For instance, an app called Banjo, which alerts users when their friends are nearby, asks users to see Facebook friends' hometowns, locations, likes and education histories. It uses this information to figure out which friends are most relevant. Friends' information enables the app to be selective about when it sends alerts. A similar app called Glancee also asks for access to information on friends' profiles.
Christy Liu, co-founder of a travel recommendation engine called Wanderfly, tells Mashable relevance is also a factor in why that site asks for access to Facebook friends' information.
"Specifically, it helps us identify which friends you might want to follow and get recommendations from," she says. "For example, I might be more interested in travel recommendations from a friend who also lives in NYC than someone who lives in a small town somewhere across the world."
Some Facebook-connected services, such as recently launched people search engine Ark, base a large portion of their functionality upon access to your friends' profile information. Ark, for instance, lets uses search their own friends by criteria such as current city, gender, language, hometown or employer.
How to Control What Information Friends' Apps Can Access
Users can block their friends’ applications from accessing some information, but not everybody realizes these settings exist.
"It's hidden deep in Facebook," Israel-based entrepreneur Avi Charkham tells Mashable. "As a matter of fact, you can't even link directly to a page with those settings."
To raise awareness of this option, Charkham created a new website, which consists of just one link: the Facebook privacy setting for blocking friends' apps (he linked to the mobile version of the page).
Users can access this settings page on their own by opening their privacy settings, clicking "edit settings" next to "apps and websites," and then clicking the same option next to "How people bring your info to apps they use." Charkham's site just gives them a shortcut.

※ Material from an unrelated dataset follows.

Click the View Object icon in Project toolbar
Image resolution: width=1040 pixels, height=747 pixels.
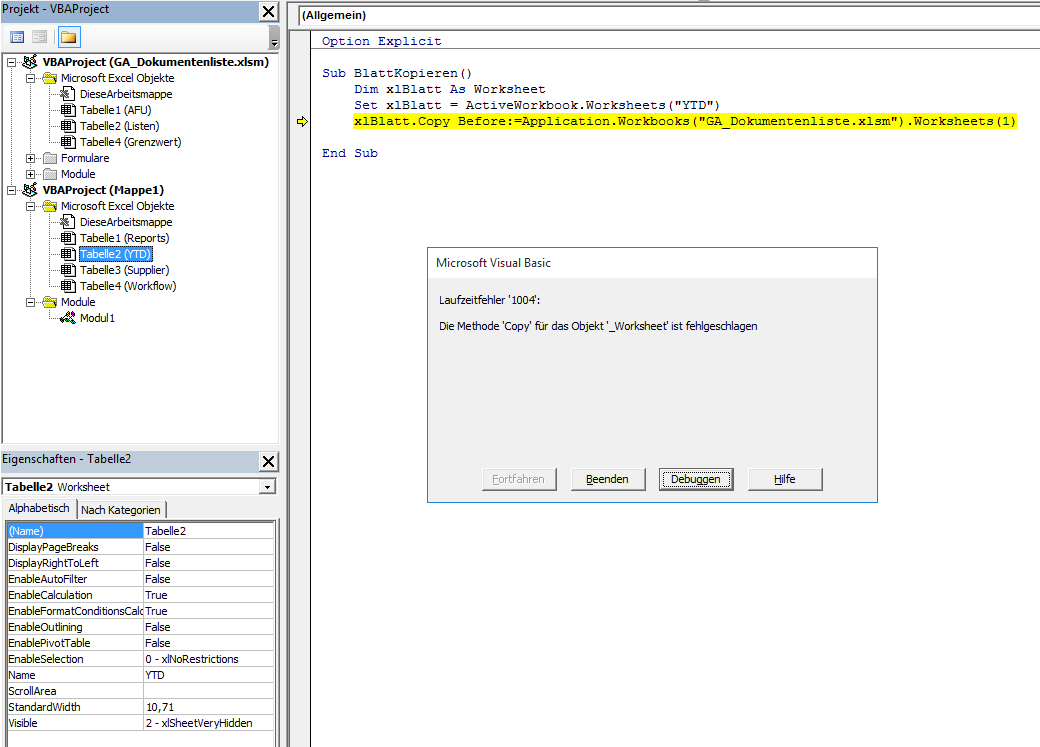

Providing a direct link seems like a small effort, but it has been well-received in the past. Earlier this year, Charkham made another website with shortcuts to app permission pages on popular social networks. The site took off. More than 200,000 people visited the site, and a link to it was retweeted more than 34,000 times.

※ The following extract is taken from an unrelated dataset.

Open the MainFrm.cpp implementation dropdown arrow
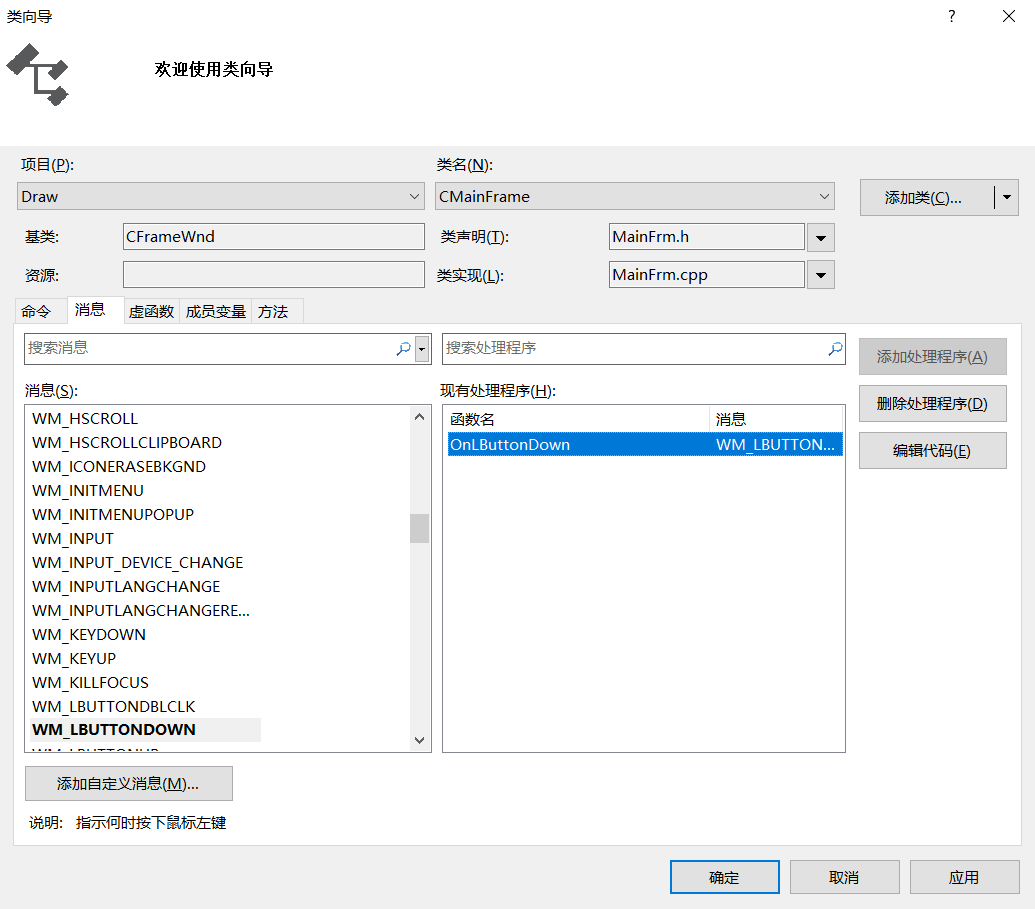This screenshot has height=909, width=1035. 821,274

"Most of all, it opened my eyes to how lost and helpless people feel when it comes to privacy," Charkham says of the simple site's popularity.
What You Won't Be Able to Control From the Privacy Settings Page
The only way to become completely invisible to friends' apps is to revoke all app access to your profile -- meaning you will no longer be able to play Facebook games or use apps. Otherwise, your name, profile picture, gender, networks and user ID as well as any information you make public on your profile is available to friends' applications.
Facebook notes this default in its statement of rights and responsibilities: “When you publish content or information using the Public setting, it means that you are allowing everyone, including people off of Facebook, to access and use that information, and to associate it with you (i.e., your name and profile picture).”
Facebook's Platform Policies, however, stipulate that "a user's friends' data can only be used in the context of the user's experience on your application," so applications aren't allowed to share information they learn about you via your Facebook friends with anyone but your Facebook friends -- who could technically access it anyway.
A Fair Trade?
To some, the exchange of some profile information for utility seems a fair one. Others, like Charkham, are offended by it. "It's basically 'outsourcing' my privacy to my friends and letting them decide who gets access to my private info," he says.